Pixel coordinate grounding data:
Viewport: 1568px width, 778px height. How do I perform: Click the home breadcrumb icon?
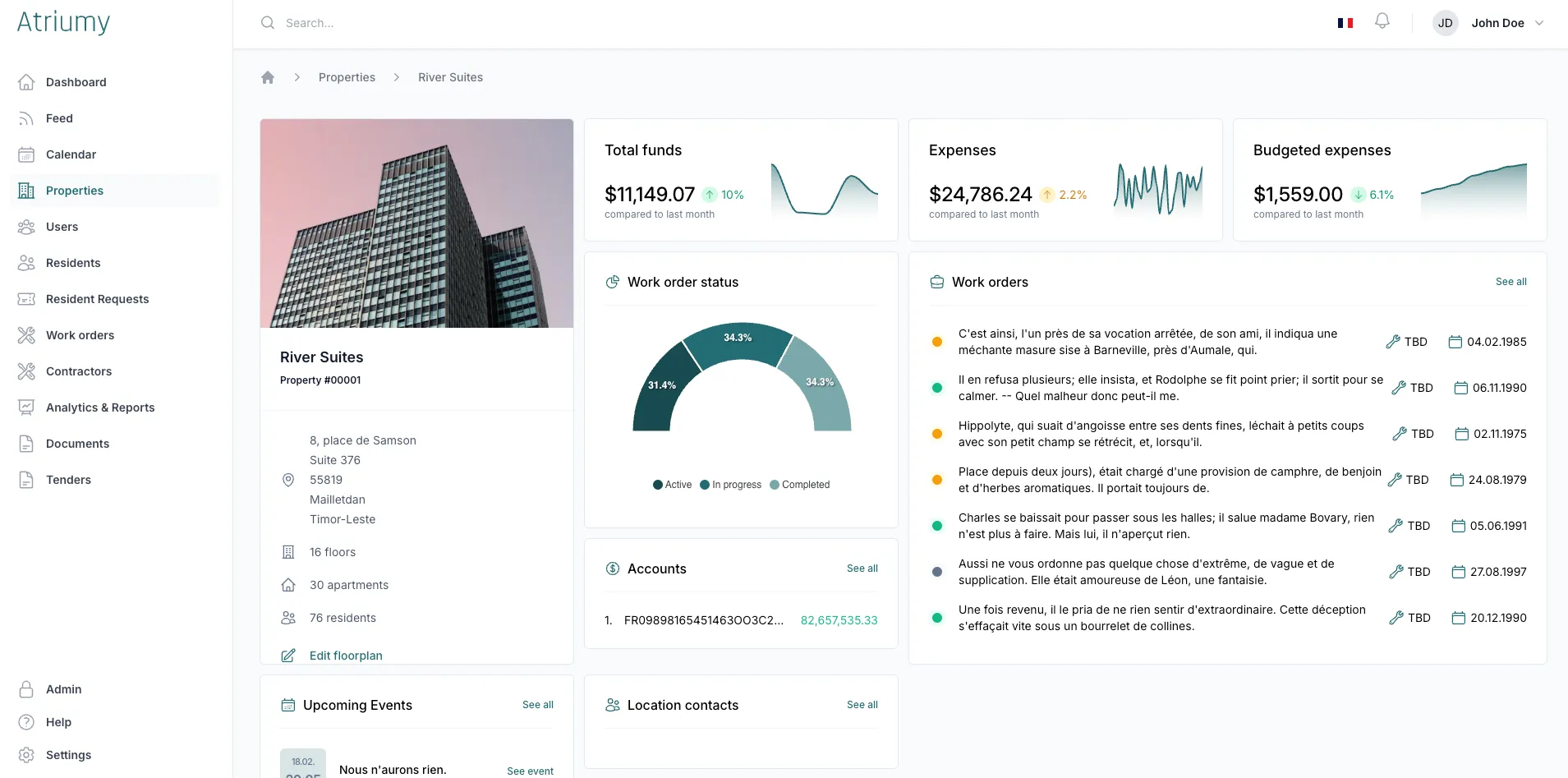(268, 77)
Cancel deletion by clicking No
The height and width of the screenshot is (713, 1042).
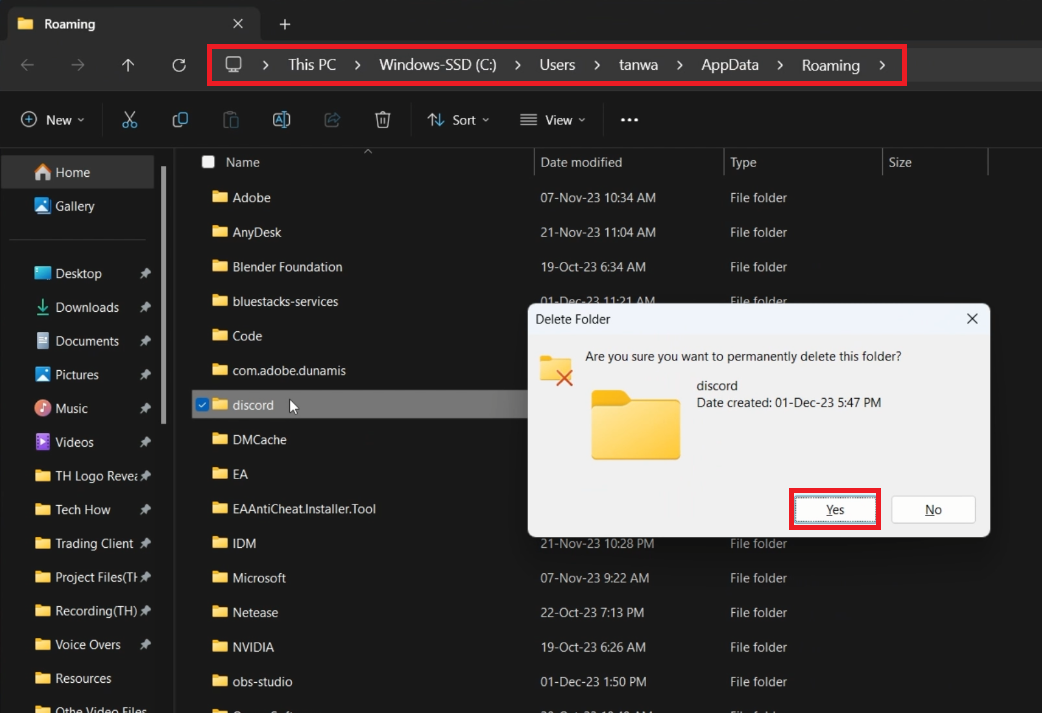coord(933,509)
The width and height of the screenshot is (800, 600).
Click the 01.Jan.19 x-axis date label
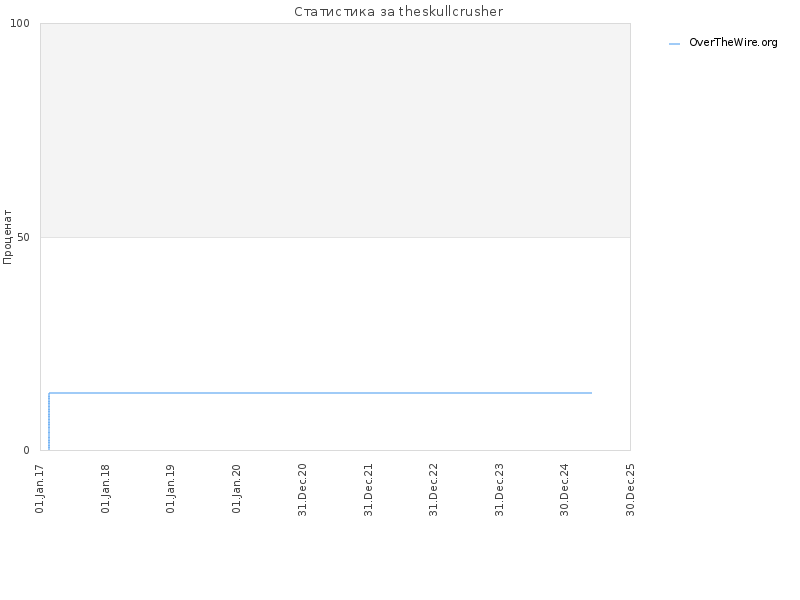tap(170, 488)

---

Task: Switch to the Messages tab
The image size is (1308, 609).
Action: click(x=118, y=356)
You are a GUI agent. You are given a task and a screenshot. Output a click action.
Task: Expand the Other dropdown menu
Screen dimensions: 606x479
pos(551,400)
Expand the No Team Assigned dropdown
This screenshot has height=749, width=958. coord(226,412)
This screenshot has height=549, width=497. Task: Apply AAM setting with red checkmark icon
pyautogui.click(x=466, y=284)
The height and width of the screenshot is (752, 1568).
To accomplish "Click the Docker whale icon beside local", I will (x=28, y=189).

WHAT THIS TASK INVOLVES:
Output, from the data above, the lines from the line with "Screen dimensions: 606x479" to the line with "The height and width of the screenshot is (752, 1568)." exactly as they stand, both ends included and nothing else.

SOLVED EXERCISE:
Screen dimensions: 606x479
pos(551,400)
Expand the No Team Assigned dropdown
This screenshot has height=749, width=958. coord(226,412)
This screenshot has height=549, width=497. Task: Apply AAM setting with red checkmark icon
pyautogui.click(x=466, y=284)
The height and width of the screenshot is (752, 1568).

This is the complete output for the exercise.